= Diana Blaney =

American planetary scientist

Diana Lee Blaney is an American planetary scientist at the Jet Propulsion Laboratory, and a former chair of the Division for Planetary Sciences of the American Astronomical Society.

==Research==
Blaney's research focuses on instrumentation for space missions to determine the chemical composition of bodies in the Solar System, including "directing the infrared instrument" on the Spirit rover on Mars, and serving as principal investigator for the Mapping Imaging Spectrometer for Europa, a planned mission to study the surface and internal water ocean of Europa.

==Education and career==
Blaney is originally from Ashville, Ohio, the daughter of two teachers, and grew up dreaming of becoming a scientist of some sort before settling on space science. She majored in mechanical engineering at the Ohio State University, graduating in 1984. She completed a PhD in geology and geophysics at the University of Hawaiʻi at Mānoa in 1990; her doctoral research involved Earth-based observation of Mars, supervised by Thomas B. McCord.
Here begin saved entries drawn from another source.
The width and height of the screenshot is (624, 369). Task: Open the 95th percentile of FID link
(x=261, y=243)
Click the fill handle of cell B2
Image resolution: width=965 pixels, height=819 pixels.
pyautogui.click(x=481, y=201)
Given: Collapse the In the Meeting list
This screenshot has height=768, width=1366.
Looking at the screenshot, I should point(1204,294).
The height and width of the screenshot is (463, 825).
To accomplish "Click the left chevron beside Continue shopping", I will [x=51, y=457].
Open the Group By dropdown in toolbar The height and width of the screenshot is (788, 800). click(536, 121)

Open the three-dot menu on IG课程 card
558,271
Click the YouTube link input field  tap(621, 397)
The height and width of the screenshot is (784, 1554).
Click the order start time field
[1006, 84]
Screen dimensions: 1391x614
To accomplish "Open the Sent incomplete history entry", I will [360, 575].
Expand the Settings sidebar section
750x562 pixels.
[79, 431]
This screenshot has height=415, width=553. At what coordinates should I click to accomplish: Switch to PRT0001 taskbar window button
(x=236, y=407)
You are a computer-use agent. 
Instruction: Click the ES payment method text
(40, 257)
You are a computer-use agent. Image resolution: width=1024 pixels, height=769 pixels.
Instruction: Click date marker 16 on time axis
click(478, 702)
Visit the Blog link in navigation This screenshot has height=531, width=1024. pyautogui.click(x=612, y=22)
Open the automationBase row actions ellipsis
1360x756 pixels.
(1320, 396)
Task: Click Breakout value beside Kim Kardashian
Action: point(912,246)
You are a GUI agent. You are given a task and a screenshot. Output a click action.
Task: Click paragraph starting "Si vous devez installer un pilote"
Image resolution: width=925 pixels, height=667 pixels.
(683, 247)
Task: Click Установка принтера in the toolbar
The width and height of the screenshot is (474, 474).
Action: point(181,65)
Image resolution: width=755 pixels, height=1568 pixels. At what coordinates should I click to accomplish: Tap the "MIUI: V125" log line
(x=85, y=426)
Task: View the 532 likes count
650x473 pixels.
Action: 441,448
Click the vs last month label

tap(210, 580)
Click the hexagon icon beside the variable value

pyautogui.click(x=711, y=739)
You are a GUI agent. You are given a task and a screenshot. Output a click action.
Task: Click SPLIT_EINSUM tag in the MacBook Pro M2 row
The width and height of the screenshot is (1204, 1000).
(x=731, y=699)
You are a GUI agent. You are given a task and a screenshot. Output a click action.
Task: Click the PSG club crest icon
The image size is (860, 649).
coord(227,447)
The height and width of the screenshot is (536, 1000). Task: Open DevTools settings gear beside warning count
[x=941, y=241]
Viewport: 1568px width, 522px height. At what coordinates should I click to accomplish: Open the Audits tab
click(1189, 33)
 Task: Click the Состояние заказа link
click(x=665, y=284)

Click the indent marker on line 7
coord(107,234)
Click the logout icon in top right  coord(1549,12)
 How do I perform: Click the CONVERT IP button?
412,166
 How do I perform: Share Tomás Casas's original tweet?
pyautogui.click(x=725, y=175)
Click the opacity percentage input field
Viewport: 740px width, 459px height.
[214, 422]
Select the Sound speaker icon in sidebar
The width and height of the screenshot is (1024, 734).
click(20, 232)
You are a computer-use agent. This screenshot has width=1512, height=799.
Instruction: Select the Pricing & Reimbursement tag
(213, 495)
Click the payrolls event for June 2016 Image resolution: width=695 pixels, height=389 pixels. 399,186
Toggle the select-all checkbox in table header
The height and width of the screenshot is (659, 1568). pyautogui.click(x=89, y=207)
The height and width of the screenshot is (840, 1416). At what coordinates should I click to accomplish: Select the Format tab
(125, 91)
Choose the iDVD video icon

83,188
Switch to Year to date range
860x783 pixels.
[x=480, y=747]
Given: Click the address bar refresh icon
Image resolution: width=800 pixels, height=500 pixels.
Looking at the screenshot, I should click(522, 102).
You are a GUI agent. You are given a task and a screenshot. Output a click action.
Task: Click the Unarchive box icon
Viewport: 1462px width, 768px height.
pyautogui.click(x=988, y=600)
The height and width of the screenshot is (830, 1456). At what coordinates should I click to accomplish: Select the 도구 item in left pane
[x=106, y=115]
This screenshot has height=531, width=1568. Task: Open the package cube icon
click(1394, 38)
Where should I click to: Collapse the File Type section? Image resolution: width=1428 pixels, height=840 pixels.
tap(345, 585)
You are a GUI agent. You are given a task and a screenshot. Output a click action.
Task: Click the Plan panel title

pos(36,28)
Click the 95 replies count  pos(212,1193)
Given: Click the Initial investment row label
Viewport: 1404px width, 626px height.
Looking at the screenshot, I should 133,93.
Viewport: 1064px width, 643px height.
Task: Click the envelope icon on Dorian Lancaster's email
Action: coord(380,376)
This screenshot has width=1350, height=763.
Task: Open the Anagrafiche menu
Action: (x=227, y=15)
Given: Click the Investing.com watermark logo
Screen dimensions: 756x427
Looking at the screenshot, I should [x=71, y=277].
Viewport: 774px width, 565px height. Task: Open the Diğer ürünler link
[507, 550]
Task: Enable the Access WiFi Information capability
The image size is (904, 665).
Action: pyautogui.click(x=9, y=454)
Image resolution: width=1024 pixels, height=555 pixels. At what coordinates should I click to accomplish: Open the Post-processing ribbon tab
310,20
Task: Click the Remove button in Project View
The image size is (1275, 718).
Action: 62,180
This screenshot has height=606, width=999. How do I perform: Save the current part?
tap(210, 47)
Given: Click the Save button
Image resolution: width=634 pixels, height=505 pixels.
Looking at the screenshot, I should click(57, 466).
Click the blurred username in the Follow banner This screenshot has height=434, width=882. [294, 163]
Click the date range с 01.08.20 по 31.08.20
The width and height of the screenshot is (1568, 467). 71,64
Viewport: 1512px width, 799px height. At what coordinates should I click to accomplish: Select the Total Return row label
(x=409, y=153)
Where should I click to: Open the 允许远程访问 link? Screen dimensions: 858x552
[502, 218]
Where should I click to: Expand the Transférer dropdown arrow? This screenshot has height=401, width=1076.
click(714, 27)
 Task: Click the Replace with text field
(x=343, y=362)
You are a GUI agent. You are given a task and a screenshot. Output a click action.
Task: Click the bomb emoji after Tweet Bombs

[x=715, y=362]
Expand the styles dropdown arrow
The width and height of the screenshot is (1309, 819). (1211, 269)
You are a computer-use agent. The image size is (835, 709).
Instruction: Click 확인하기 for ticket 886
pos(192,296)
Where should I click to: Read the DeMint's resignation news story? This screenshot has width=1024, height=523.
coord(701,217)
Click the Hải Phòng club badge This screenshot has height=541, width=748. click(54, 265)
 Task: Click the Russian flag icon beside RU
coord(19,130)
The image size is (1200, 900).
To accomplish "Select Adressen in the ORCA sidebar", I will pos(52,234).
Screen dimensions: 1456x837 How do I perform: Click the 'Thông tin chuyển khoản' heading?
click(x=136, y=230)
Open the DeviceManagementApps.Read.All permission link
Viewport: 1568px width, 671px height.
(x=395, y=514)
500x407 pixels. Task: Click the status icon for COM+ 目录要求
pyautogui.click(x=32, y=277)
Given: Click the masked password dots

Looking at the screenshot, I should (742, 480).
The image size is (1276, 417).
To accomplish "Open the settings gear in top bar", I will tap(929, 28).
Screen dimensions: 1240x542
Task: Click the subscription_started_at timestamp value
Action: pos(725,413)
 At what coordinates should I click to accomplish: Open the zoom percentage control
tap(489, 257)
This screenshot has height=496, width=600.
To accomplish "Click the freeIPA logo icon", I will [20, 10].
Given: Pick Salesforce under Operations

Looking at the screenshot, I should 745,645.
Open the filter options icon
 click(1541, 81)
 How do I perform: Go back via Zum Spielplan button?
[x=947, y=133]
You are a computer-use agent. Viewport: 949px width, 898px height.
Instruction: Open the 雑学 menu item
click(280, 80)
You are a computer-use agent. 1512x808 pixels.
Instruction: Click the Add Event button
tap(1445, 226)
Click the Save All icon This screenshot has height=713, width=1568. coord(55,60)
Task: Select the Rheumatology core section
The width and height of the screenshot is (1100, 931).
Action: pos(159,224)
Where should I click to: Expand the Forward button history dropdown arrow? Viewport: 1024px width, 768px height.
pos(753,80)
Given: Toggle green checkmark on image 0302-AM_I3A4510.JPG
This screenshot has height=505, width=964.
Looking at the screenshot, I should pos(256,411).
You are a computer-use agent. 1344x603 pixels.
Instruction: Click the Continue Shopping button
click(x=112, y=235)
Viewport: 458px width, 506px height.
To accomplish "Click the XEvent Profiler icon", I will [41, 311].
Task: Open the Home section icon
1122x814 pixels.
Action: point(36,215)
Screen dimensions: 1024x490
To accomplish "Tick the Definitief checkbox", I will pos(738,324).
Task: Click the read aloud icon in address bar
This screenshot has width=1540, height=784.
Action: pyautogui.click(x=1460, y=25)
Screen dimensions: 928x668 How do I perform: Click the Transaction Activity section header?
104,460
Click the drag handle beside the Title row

She came to JPL for postdoctoral research as a National Research Council Research Associate in 1990. Initially, she intended to work on a spectrometer for the Mars Observer, but after that instrument was cancelled she quickly switched to other projects involving unmanned landers on Mars and comets, eventually including the Chemistry and Camera complex of the Mars rover missions. She has remained at JPL as a scientist since 1992, and is Deputy Project Scientist for the Mars Exploration Rover project.

She chaired the Division for Planetary Sciences of the American Astronomical Society for the 2021–2022 term.